That’s exactly what most real-life data looks like. However, some processes are more like an hourglass on a stormy sea ride. Take for example performance ratings. These are skewed to one side because managers don’t like to give people low ratings. These don’t form a normal distribution. It’s hard to differentiate people when they all score the same, that’s why one of the core issues in statistics is testing for normality. The picture below shows the skewed performance distribution and the mean (average), median (value in the middle), and mode (most common value in the data set).

Every time we analyze data, we need to check if our HR data follow this hourglass-like distribution on a calm sea.

### Question 11: So, does that simply mean that in a normal distribution variance must be within acceptable limits?

Exactly. A perfect normal distribution translates to 66.6% of the dataset lying within 2 standard deviations from the mean and 99.7% within 3 standard deviations. Standard deviation is a measure of dispersion, similar to measuring the variance of the width of a rugby ball from its center.

If our HR data closely follows the shape of a normal distribution, we can be sure that any statistical inference will have a good measure of accuracy.

### Question 12: So, what if our rugby ball – sorry, HR data – isn’t normal? Is that the end of reliable statistical analysis?

Nope, absence of normality is not abnormality. There is a working compromise here; we could use the median instead of the mean. The median is an estimation of centrality similar to the mean. We could use non-parametric methods to execute our statistical analysis but the results are touted to be less robust in real-life scenarios.

However, as a statistician, I feel non-parametric methods are one of the simplest and underutilized aspects of statistics.

Anyway, there are other hacks that you can use in your statistical analysis. Like box-cox transformations, removing outliers (to force normality), and others. However, this is slightly beyond the scope in this post. Please do bear in mind that there is always a hack to any statistical analysis!

### Question 13: I think I have a broad overview of the capabilities and limitations of statistics: The normal distribution, variance, and statistical inference. Can you give me a real-life HR example of a normal distribution and its statistical analysis?

Sure thing! Let’s take two identical pictures of our rugby ball. Then, take two printouts of it and randomly put a hundred dots on both the pictures (roughly covering the entire surface of the image). The images of the rugby balls are identical, but the pattern of dots on both the balls aren’t identical.

Why? Many of the random 100 dots on both the rugby balls have varying distances from the center of the image (mean). Therefore, it’s hard to tell the overall difference without measuring the distances of all the dots.

Now, replace the 2 rugby ball images with 2 recruitment teams of a global recruitment center in HR. Each image, or global recruitment center, has 100 recruiters. Replace the random dots with the recruitment performance of each recruiter.

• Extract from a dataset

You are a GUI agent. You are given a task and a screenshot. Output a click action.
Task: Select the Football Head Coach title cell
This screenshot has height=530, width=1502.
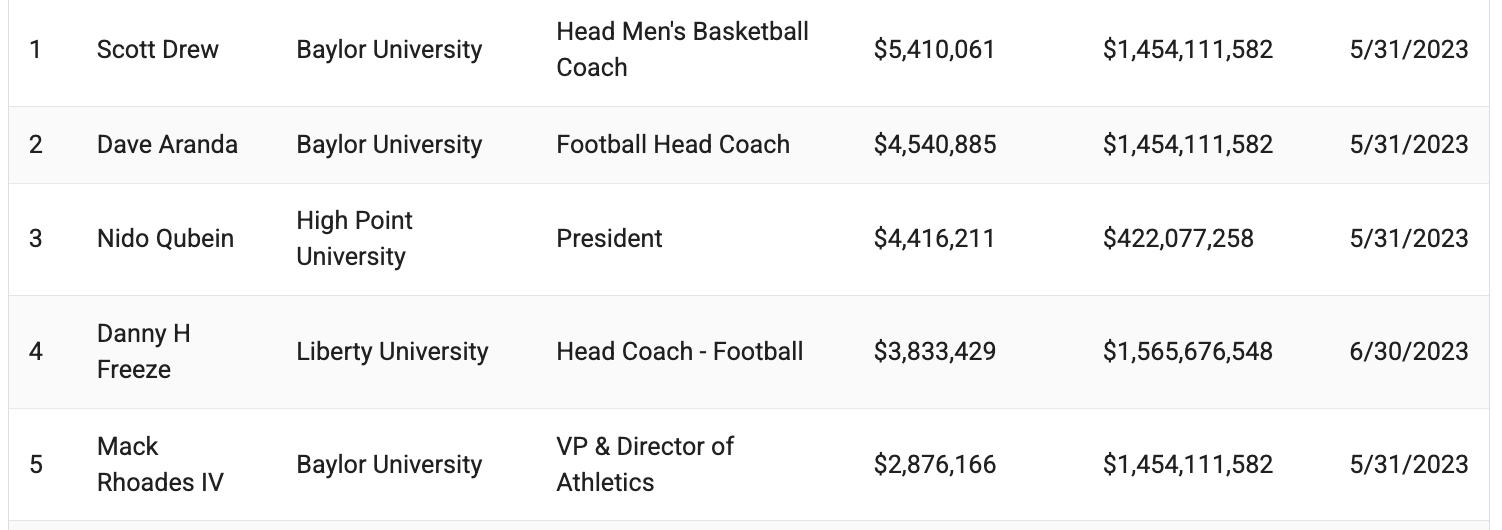(x=673, y=145)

The exact center of the rugby ball represents the mean performance of each team. Are the performances of both teams equal? It’s the same case. The same rugby ball. The same 100 recruiters. The same overall area. However, because the dots are scattered differently over the rugby balls, the overall performances aren’t necessarily the same.

### Question 14: So the performances of both the teams aren’t certain to be equal. This means that the performance of individual recruits becomes key.

Yup, spot on! Instead of just one factor (the mean), we now have two factors (the mean AND the variance) that are important.

Comparison between the mean and the variance is the soul of statistics.

The mean (average of all recruiters’ performances) and variance (the distance of each recruiter from the mean). Master these two concepts and you’ve mastered 90% of applied statistics. I *mean* it (pun intended)!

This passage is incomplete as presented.